While the country’s fiscal deficits have widened as the collapse in oil prices drives government revenue lower, Fitch said that a mix of subsidy reforms, drawdowns on reserves and government-related entity deposits, and new local debt issuance mean that the shortfall is manageable.
Fitch also said that the issue ratings on Abu Dhabi’s senior unsecured foreign currency bonds have been affirmed at AA.
Fitch reiterated its call for the UAE to improve availability of standard economic data, and criticised the country’s “weak economic policy framework, particularly at the federal level”.
“Standard international investment position and balance of payments data are unavailable, and there is less information on the sovereign balance sheet than in peer [countries],” Fitch said.
In Qatar, the slowdown in the country’s massive infrastructure spending will hit the banking sector this year, Standard & Poor’s said.

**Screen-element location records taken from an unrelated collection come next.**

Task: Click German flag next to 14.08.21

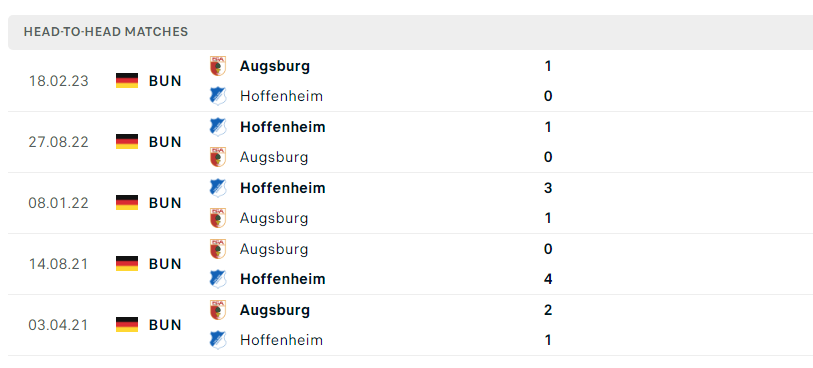Action: 127,264
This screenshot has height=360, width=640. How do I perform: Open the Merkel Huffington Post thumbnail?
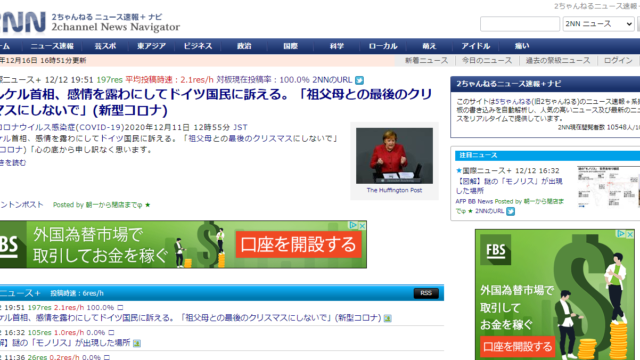(x=394, y=156)
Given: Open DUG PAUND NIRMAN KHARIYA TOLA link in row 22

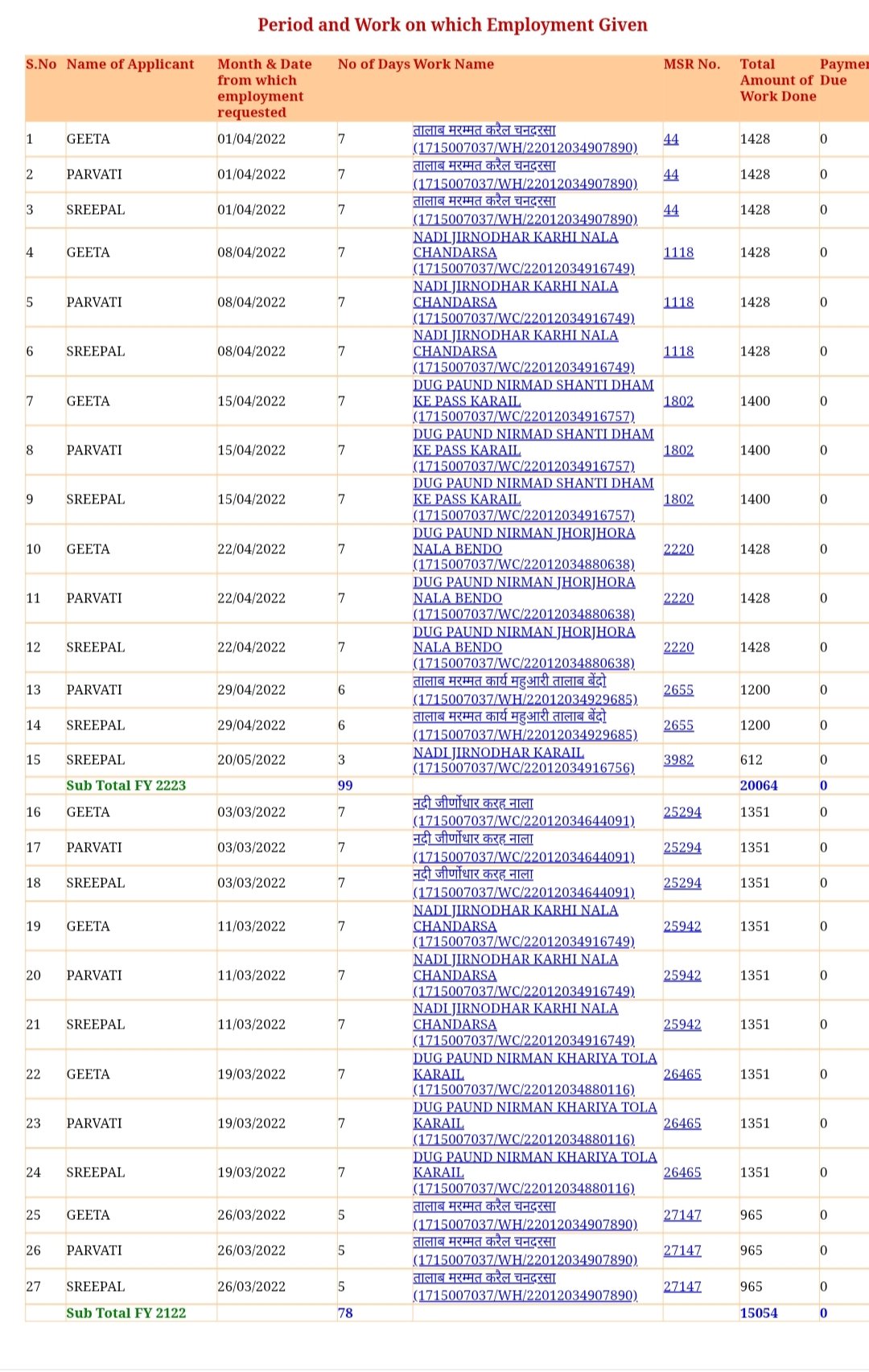Looking at the screenshot, I should pos(534,1058).
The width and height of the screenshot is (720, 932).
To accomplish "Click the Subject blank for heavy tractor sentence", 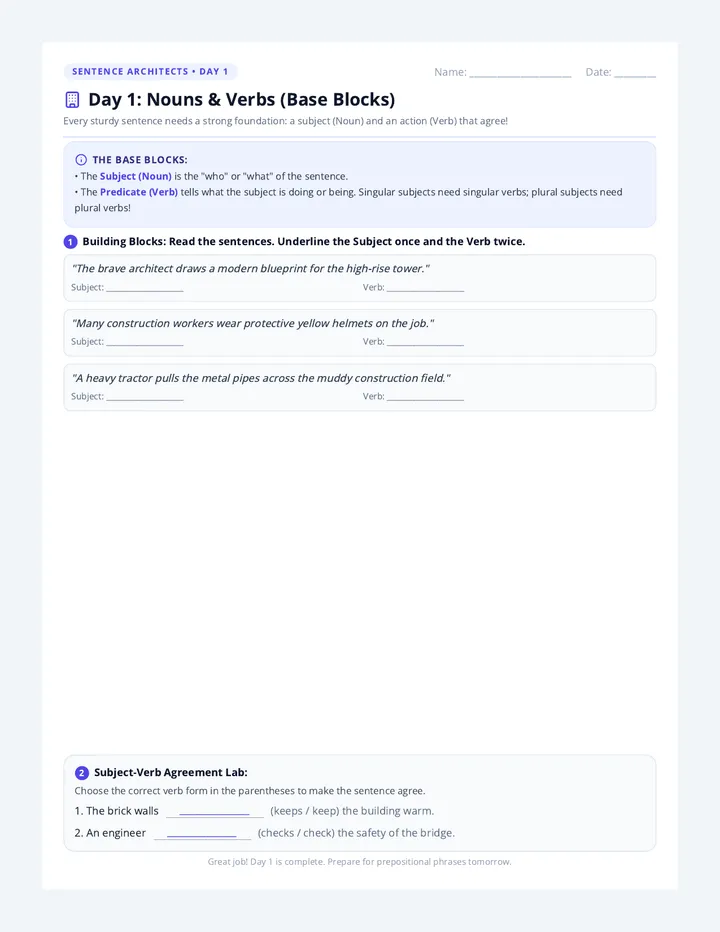I will (145, 397).
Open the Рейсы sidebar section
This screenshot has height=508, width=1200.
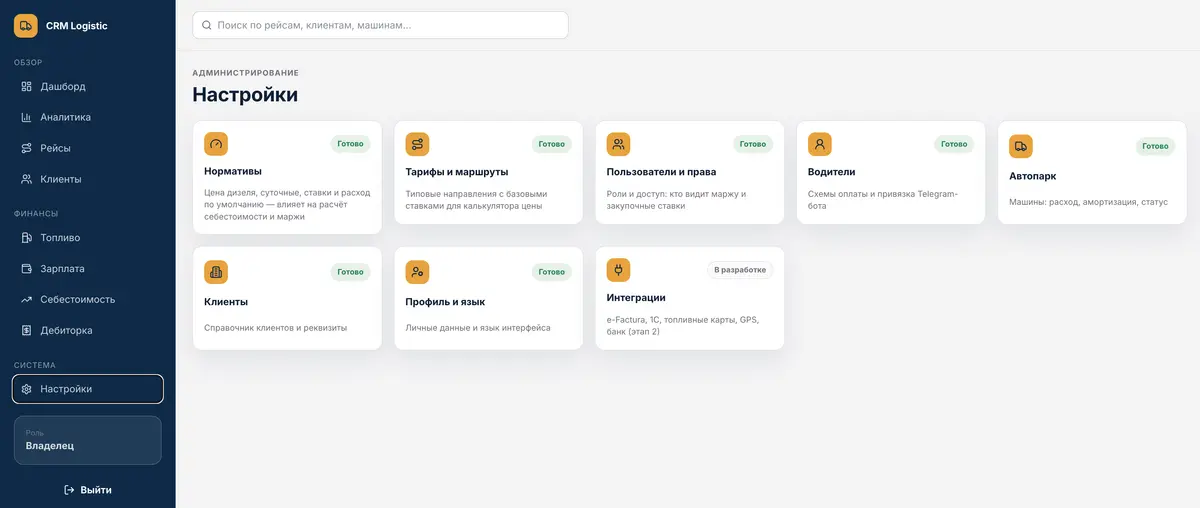pyautogui.click(x=88, y=148)
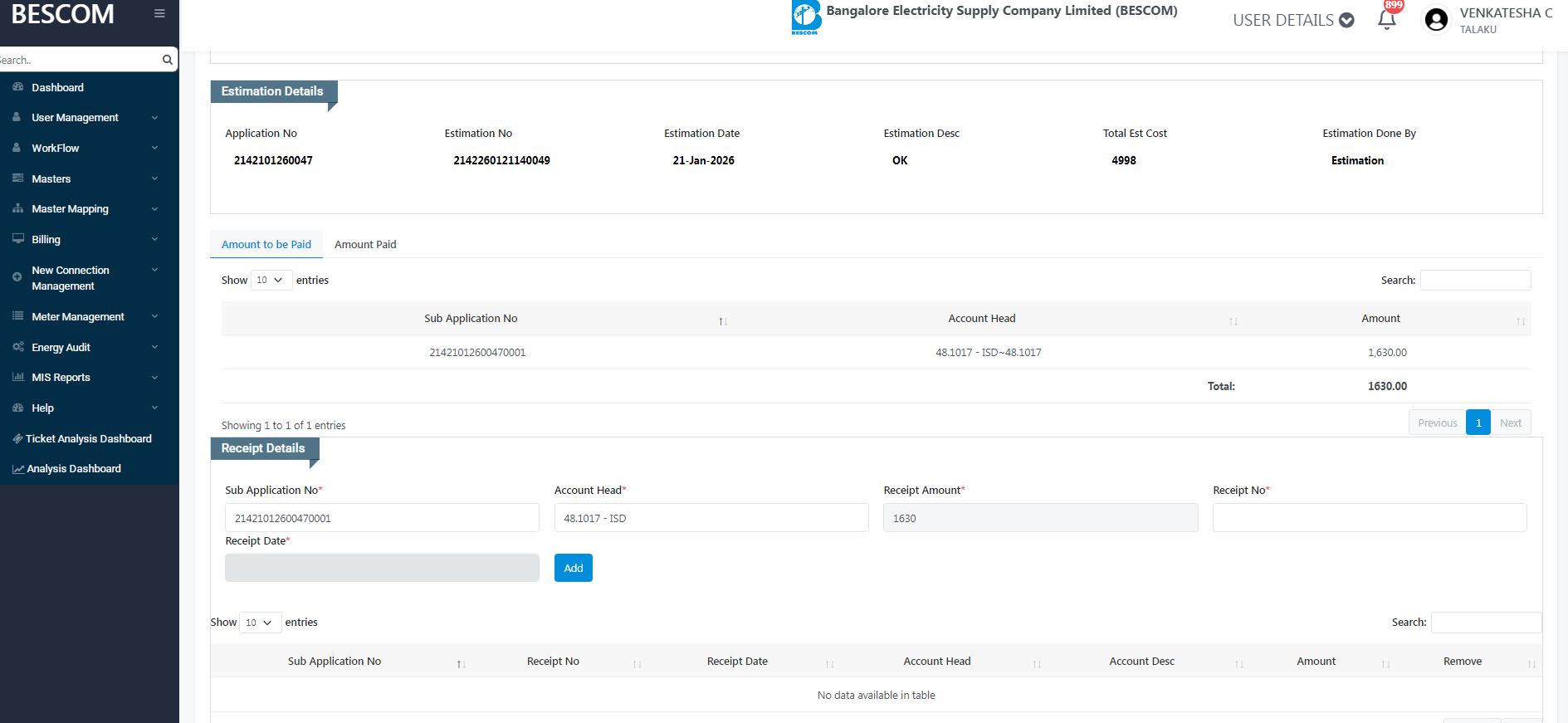Viewport: 1568px width, 723px height.
Task: Switch to the Amount Paid tab
Action: [x=365, y=245]
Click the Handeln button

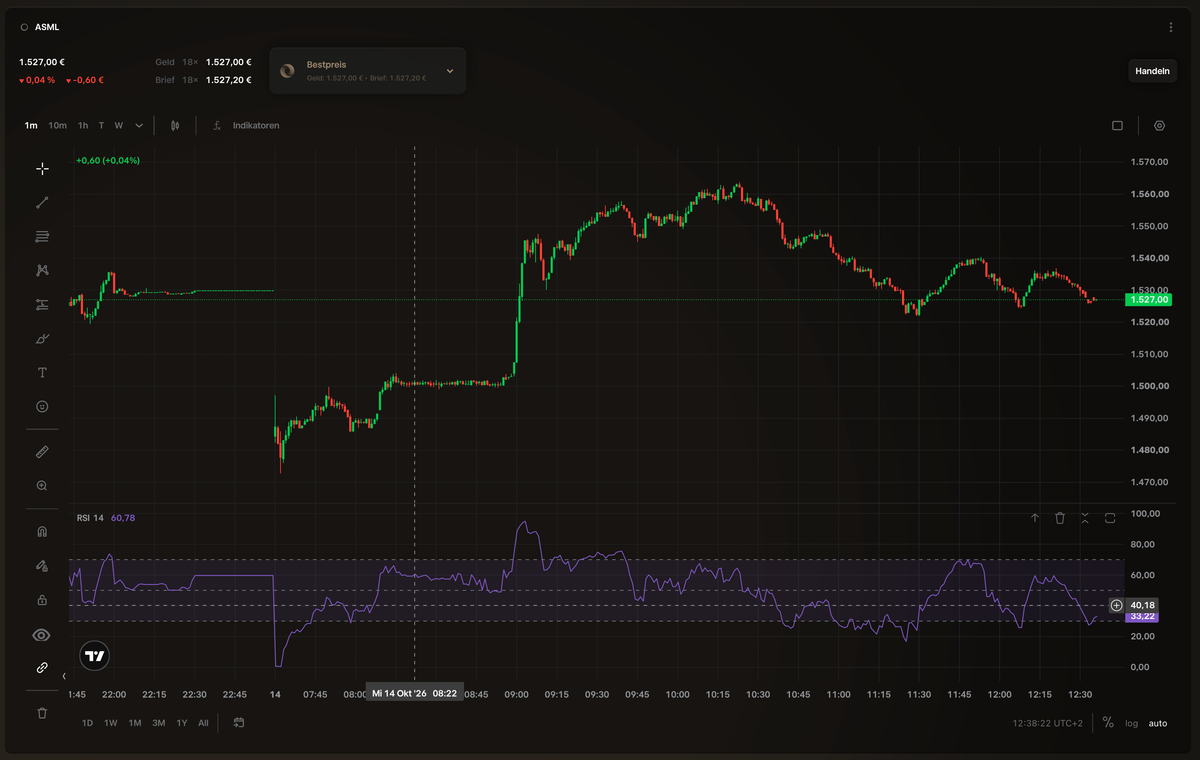(1152, 71)
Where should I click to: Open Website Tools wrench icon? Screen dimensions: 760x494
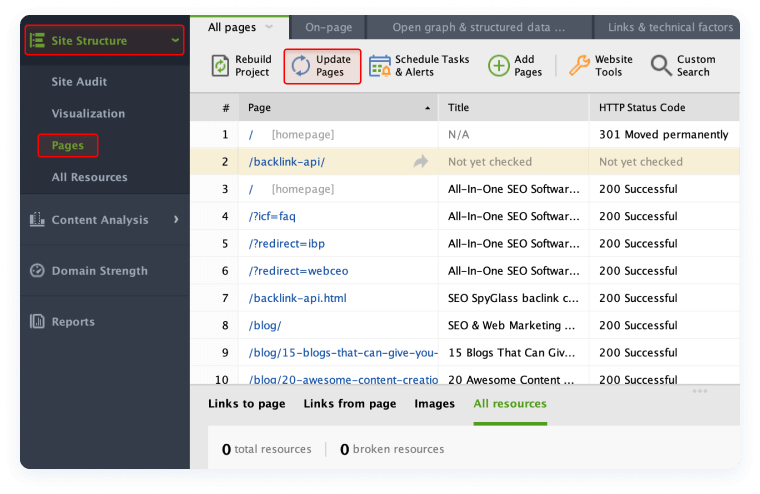[579, 66]
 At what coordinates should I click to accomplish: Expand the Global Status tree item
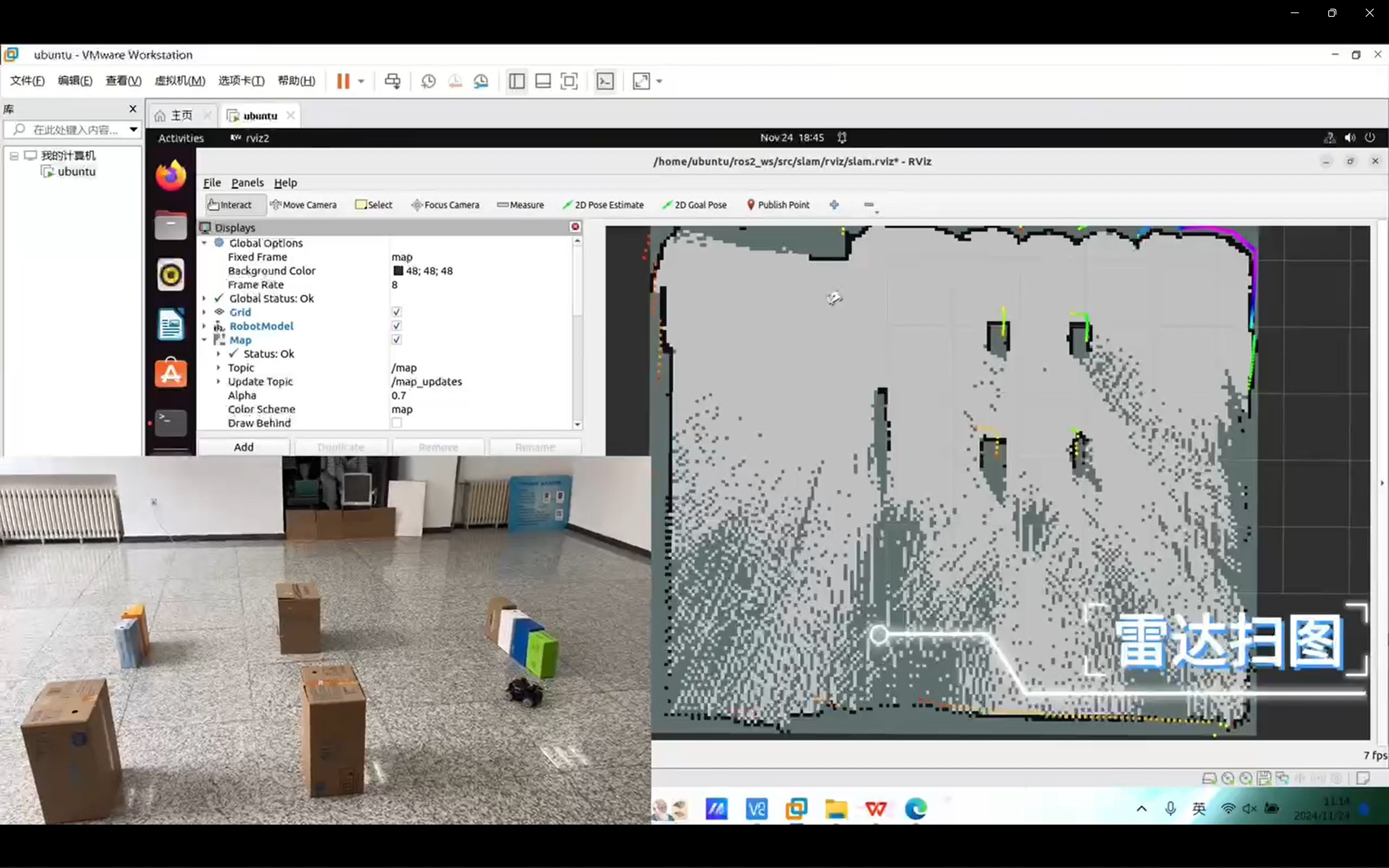[205, 298]
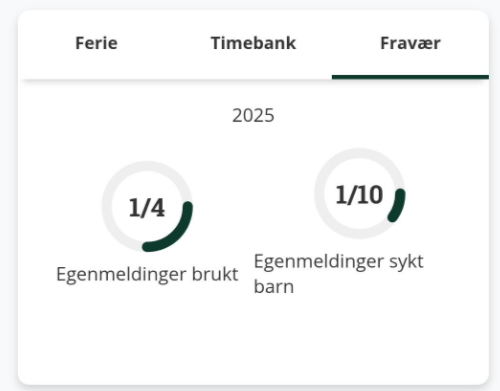Click the word "Egenmeldinger" before "brukt"
The height and width of the screenshot is (391, 500).
click(122, 275)
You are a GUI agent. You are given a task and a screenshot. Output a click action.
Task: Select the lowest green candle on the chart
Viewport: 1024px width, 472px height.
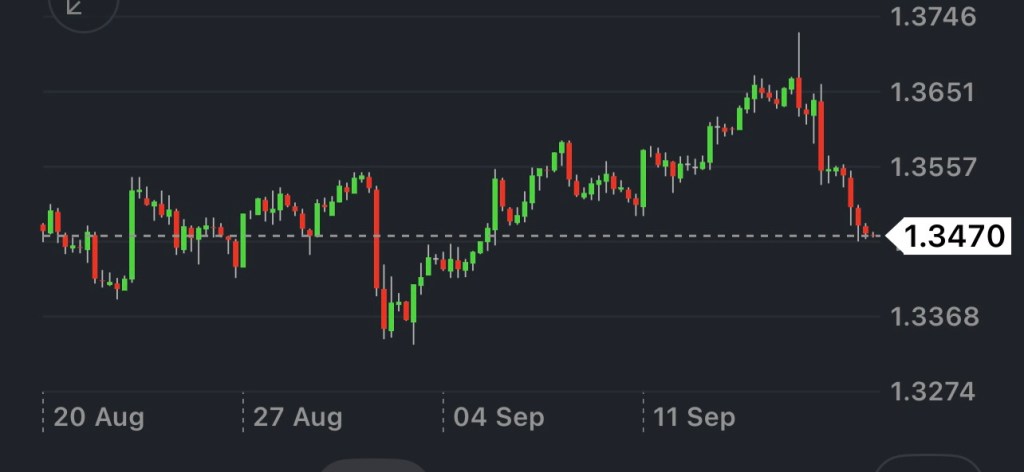pos(412,310)
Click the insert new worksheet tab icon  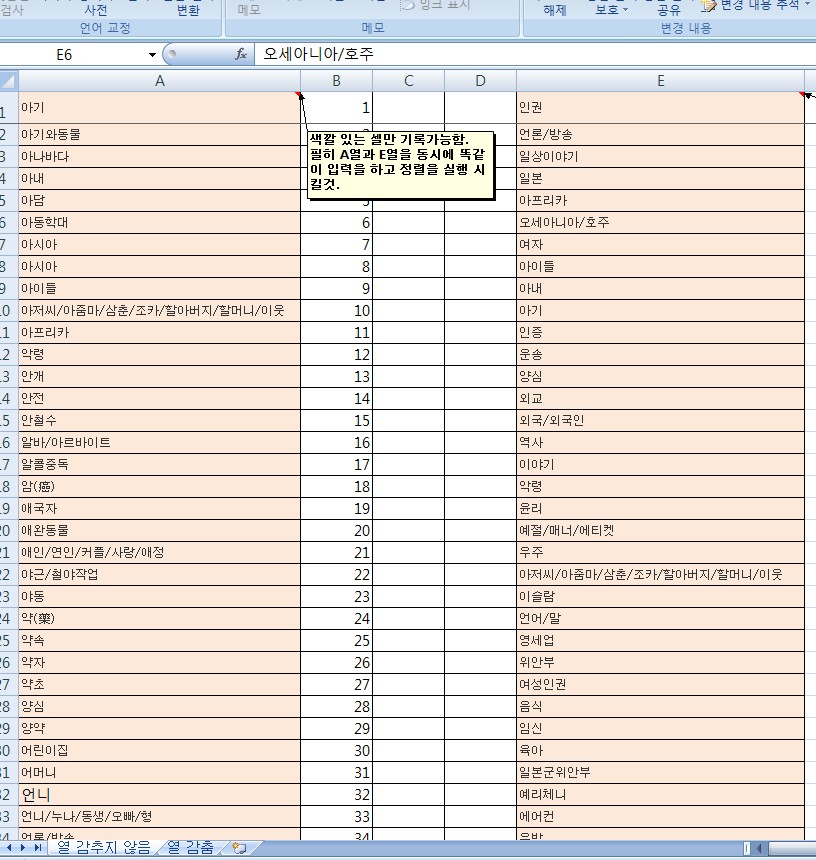coord(238,848)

“Operating conditions for Qatari banks will toughen in 2016… [as] the Qatari public sector withdraws some of its deposits from the domestic banking system,” the ratings agency said.
Qatari banks have experienced double-digit credit growth over the past few years.
But analysts have worried that local credit markets could now be saturated, as the country’s loan-to-deposit ratio rises to above 115 per cent.
“We anticipate that banks will manage credit growth more conservatively,” S&P said.